Democrats last week launched a three-wave strike, with paid online ads against Republican Senate Minority Leader Mitch McConnell, House Speaker John Boehner, House Majority Leader Eric Cantor, and Sens. Marco Rubio of Florida, Rand Paul of Kentucky and Ted Cruz of Texas. (Rubio, Paul and Cruz aren’t up for re-election in 2014, but all have shown some interest in seeking the party nomination for the White House in 2016.)

The first wave came on Oct. 8, when the DNC sponsored online ads and robocalls that targeted each lawmaker in their home state.

On Oct. 9, they released a series of robocalls against Rubio, Paul and Cruz in Iowa, a strategic move because Iowa traditionally holds the first Republican presidential caucuses.

“Republicans in Congress like Ted Cruz, Marco Rubio and Rand Paul shut down the government over a week ago trying to gut Obamacare,” the voice on the DNC-sponsored robocall said. “Because of their shutdown, new USDA farm loans in Iowa have been halted, and Iowa farmers aren’t receiving payments for programs they’re enrolled in.”

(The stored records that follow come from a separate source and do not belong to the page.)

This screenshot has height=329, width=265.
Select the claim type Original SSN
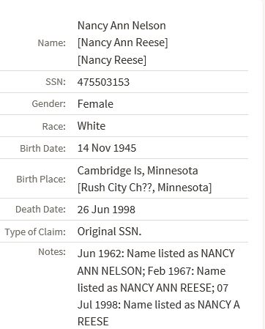[109, 232]
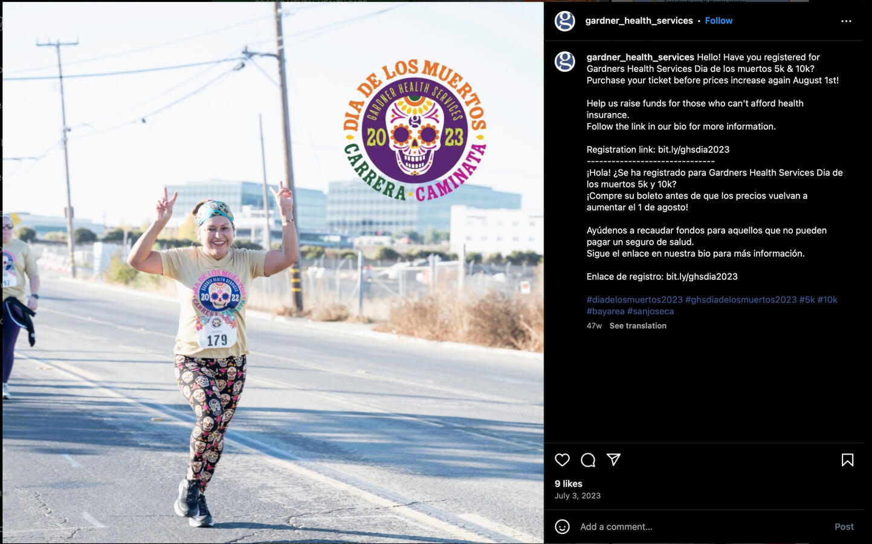The width and height of the screenshot is (872, 544).
Task: Click the caption profile avatar icon
Action: (565, 62)
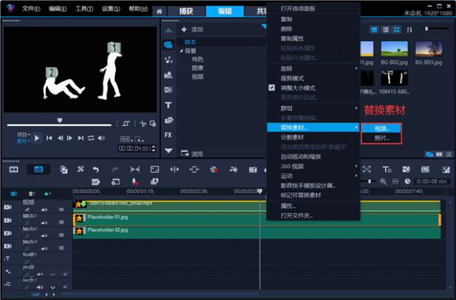Switch library to list view
Image resolution: width=456 pixels, height=300 pixels.
coord(386,29)
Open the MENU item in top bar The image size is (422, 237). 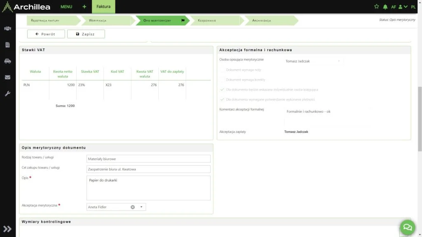coord(66,7)
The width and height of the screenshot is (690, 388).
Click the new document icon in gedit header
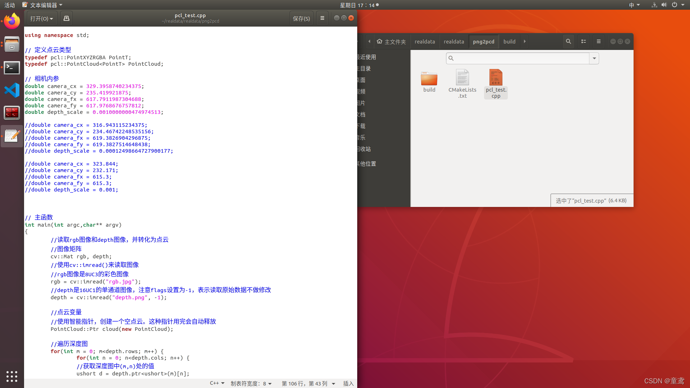[66, 18]
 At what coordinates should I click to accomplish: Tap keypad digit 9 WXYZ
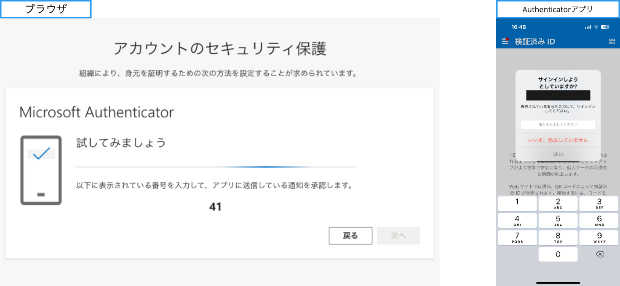tap(599, 238)
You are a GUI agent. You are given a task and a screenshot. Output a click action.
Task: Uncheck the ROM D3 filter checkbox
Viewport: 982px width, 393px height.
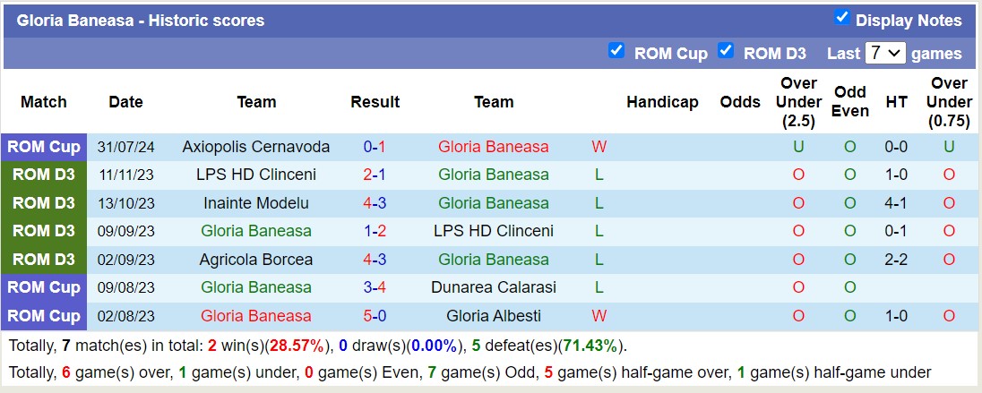(726, 51)
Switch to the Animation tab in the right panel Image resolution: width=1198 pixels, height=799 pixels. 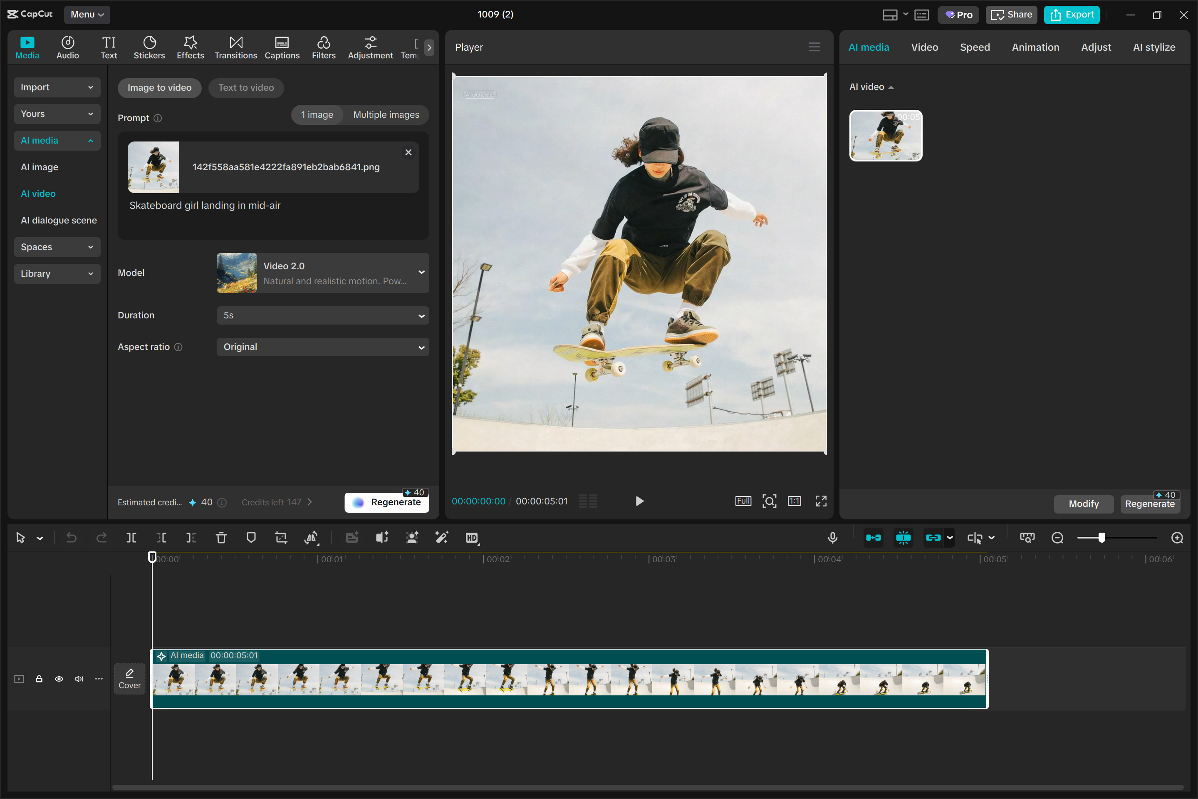1035,47
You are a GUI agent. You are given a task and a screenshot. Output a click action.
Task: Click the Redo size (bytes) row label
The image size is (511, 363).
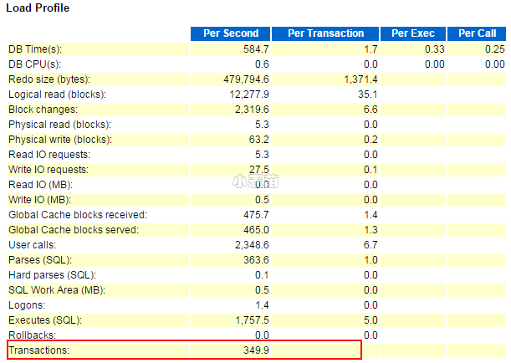[x=49, y=79]
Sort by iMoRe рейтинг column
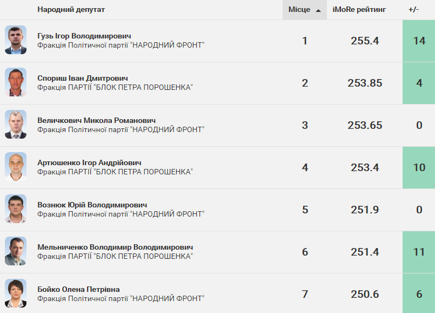The image size is (435, 313). [359, 9]
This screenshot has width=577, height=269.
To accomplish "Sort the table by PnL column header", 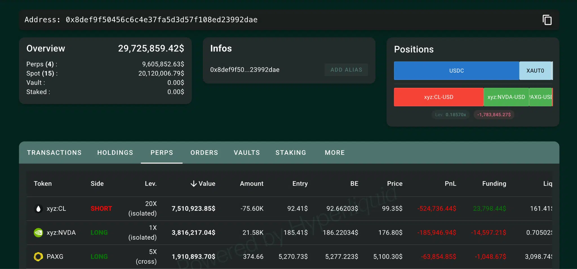I will pyautogui.click(x=450, y=184).
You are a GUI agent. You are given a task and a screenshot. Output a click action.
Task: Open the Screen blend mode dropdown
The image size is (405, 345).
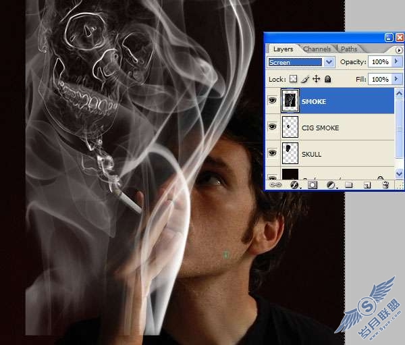[301, 62]
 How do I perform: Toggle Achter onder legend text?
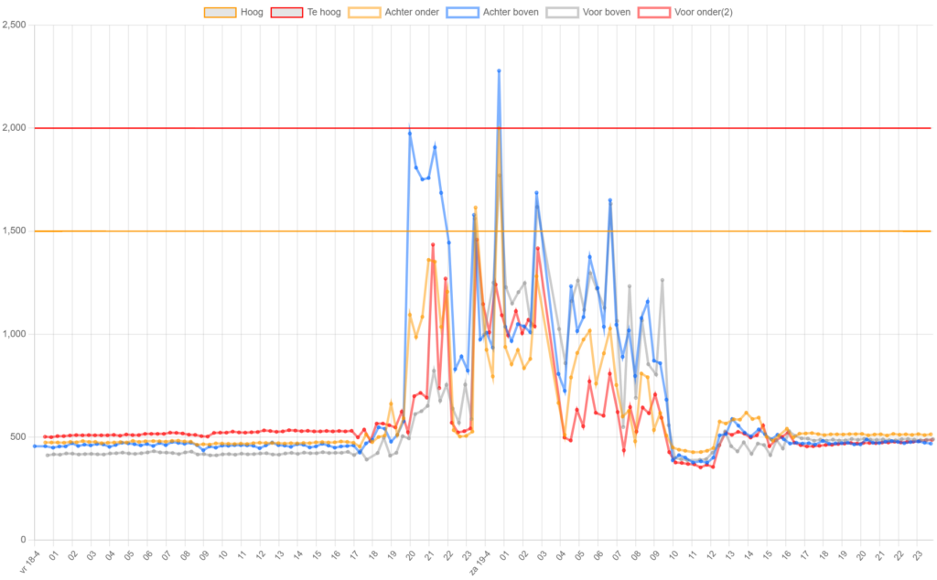(x=411, y=12)
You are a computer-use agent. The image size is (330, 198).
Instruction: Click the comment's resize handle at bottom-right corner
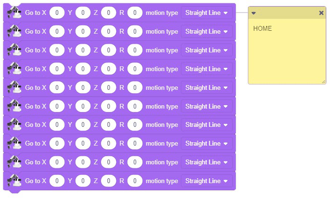pos(323,81)
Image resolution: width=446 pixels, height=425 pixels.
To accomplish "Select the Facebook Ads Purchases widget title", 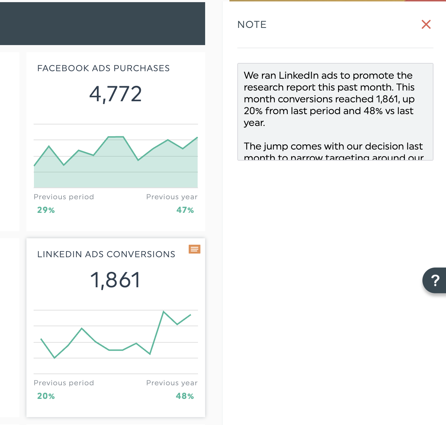I will point(103,68).
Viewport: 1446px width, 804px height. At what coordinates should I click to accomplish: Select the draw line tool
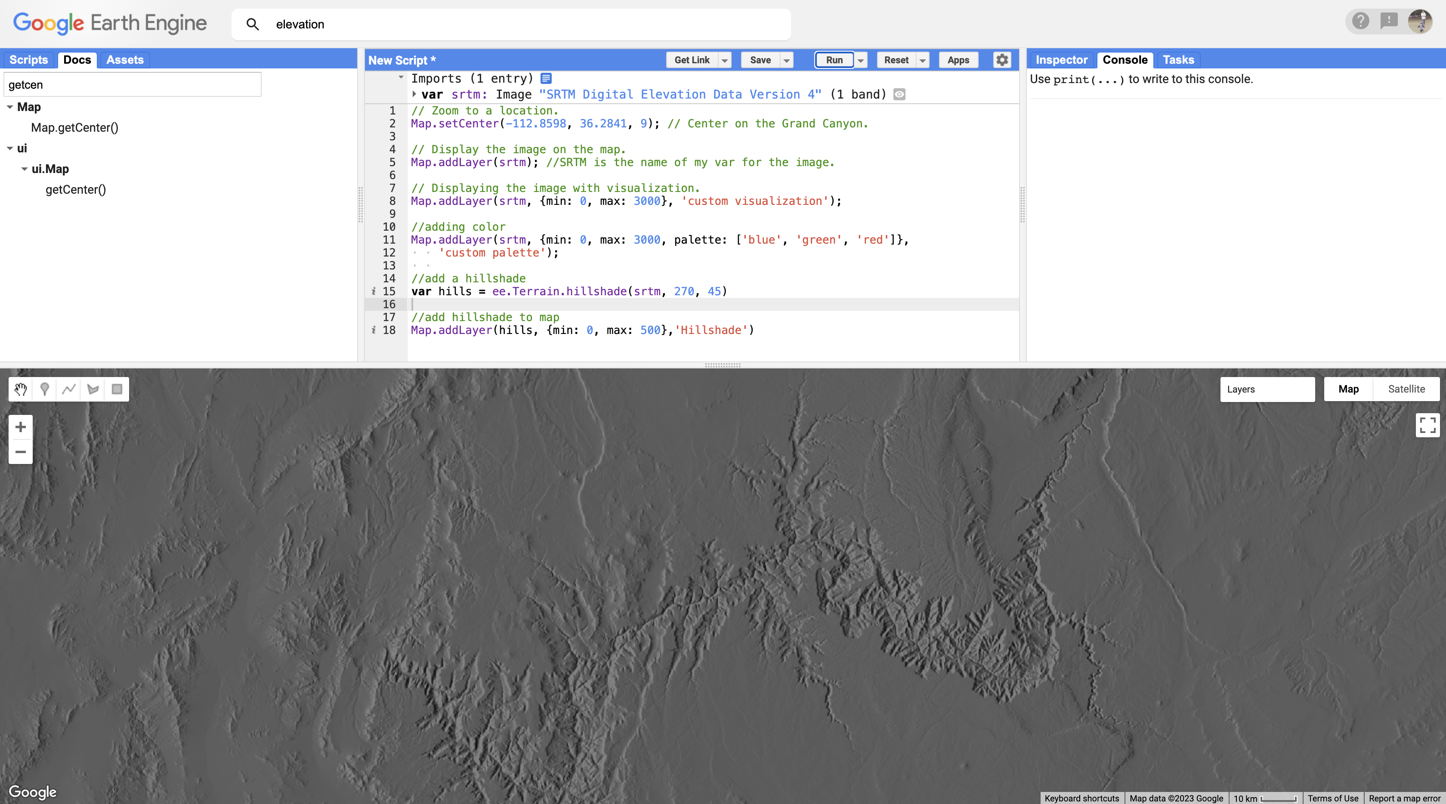pos(69,389)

Then, on Oct. 10, the DNC rolled out yet another series of Spanish-language calls to Hispanic voters against Cruz and Rubio in Florida, Texas, Nevada and Arizona that accused them of “hurting the Latino community.”

While not surprising, these campaigns shine a light on the parallel messaging battle being waged alongside the squabble on Capitol Hill, and how both parties are working hard to ensure the other team takes the fall for the blame. Depending on what works, expect to hear more of this — a lot more — in 2014 and beyond.